Dies gilt umso mehr, als in der betreffenden Erklärung jede Definition des Begriffs Terrorismus vermieden wird. Ausgeklammert wird ebenso jede Bezugnahme auf staatliche Finanzierung und Unterstützung von terroristisch agierenden Gruppen. Beides ist naheliegend, da viele der G20 Staaten etwa in Syrien offenkundig Strukturen unterstützen, die von anderen G20-Staaten als terroristisch eingestuft werden. Wäre es tatsächlich Ziel der G20 gewesen, „gemeinsame Herausforderungen, vor denen die internationale Gemeinschaft steht“ zu bewältigen, wären beides sinnvolle – und bei ehrgeiziger Implementierung auch erfolgversprechende – Maßnahmen gewesen. Ohne eine gemeinsame Definition und eine rigorose Absage an die instrumentelle Zusammenarbeit mit entsprechenden Gruppen entlarven sich die G20, als das, was sie sind: Eine illegitime Vereinigung der Großmächte und Schwellenländer, die – sich zugleich auf verschiedenen Schlachtfeldern gegenseitig bekämpfend und viele davon auf Grundlage von Ausnahmegesetzen agierend – Einigkeit nur in den Punkten finden, in denen sie eben als Groß- und Schwellenländern eine gemeinsame Position haben. Und diese besteht hinsichtlich der Bekämpfung des Terrorismus eben nicht darin, Geld- und Waffenlieferungen in Bürgerkriege und an subversive Bewegungen in konkurrierenden Staaten zu unterbinden, sondern den Terrorismus als Vorwand zur Repression sozialer Bewegung zu instrumentalisieren.
Entsprechend werden in der betreffenden Erklärung die Ursachen des Terrorismus kaum gewürdigt. Gerade dort aber, wo es am Ende des Papiers um jene Themen geht, die den Ursachen am nächsten kommen (aber eben nicht mit ihnen übereinstimmen), ist besondere Vorsicht geboten. Die Rede ist hier von „Radikalisierung und Rekrutierung“ sowie von „terroristischer Propaganda“, die natürlich ebenso wenig definiert und von legalen oder legitimen Formen der politischen Auseinandersetzung oder der geschützten Meinungsfreiheit abgegrenzt sind. Auch hier ist nicht von Prävention, sondern von „Bekämpfung“ die Rede, die also bereits da ansetzen kann, wo ein konkreter Bezug zu politischer Gewalt (noch) fehlt. Und für das, was als Terrorismus begriffen wird – dieser Gedanke durchzieht ungeachtet der Floskel in Absatz zwei das ganze Dokument – wird die Gültigkeit der Menschenrechte geleugnet oder zumindest relativiert. So ist beispielsweise von der Folter und den außergerichtlichen Tötungen, die einigen der unterzeichnenden Staaten im Umgang mit Terrorverdächtigen nachgewiesen sind und noch mehr vorgeworfen werden, keine Rede. Auch der deutsche Innenminister, der „die Gewalttäter am Rande des G20-Gipfels in Hamburg mit Neonazis und islamistischen Terroristen verglichen“ hatte,[6] zeigte sich ein halbes Jahr zuvor „sehr erleichtert“ über den Tod von Anis Amris,[7] der damals als Verdächtiger galt, den Anschlag auf den Weihnachtsmarkt an der Gedächtniskirche verübt zu haben.
Anmerkungen
[1] „Merkel fordert faire Behandlung für deutschen Journalisten“, zeit.de vom 18.2.2017.

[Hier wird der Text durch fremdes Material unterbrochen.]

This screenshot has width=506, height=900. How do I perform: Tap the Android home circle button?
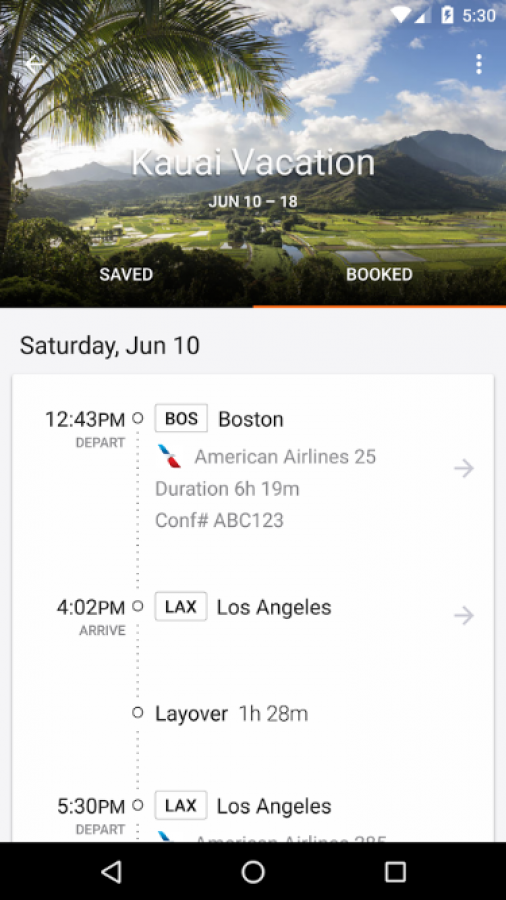[253, 872]
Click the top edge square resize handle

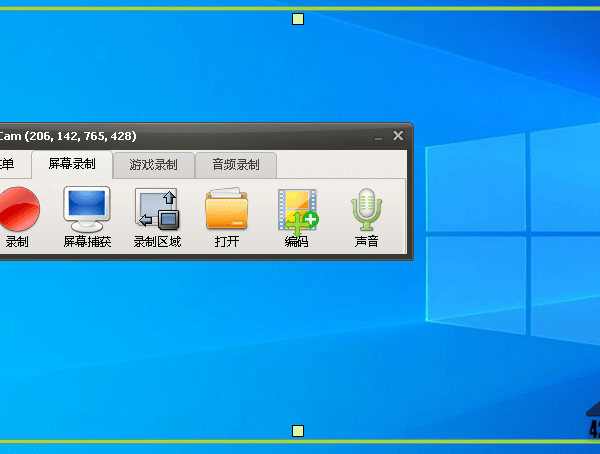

[2] „Deutschland verschärft Sicherheitshinweise“, tagesschau.de vom 20.7.2017.
[3] Abrufbar unter: https://www.g20.org/Content/DE/_Anlagen/G7_G20/2017-g20-statement-antiterror-de.pdf?__blob=publicationFile&v=1
[4] Abrufbar unter: https://www.g20.org/Content/DE/_Anlagen/G7_G20/G20-Abschlusserklaerung.pdf?__blob=publicationFile&v=7
[5] „Greifbare Fortschritte erzielt“, abrufbar unter: https://www.g20.org/Content/DE/Artikel/2017/07/2017-07-10-erfolge-g20-hamburg.html.
[6] „De Maizière vergleicht Hamburger Gewalttäter mit Neonazis“, zeit.de vom 10.7.2017.
[7] „Generalbundesanwalt bestätigt Tod Amris“, faz.net vom 23.12.2016.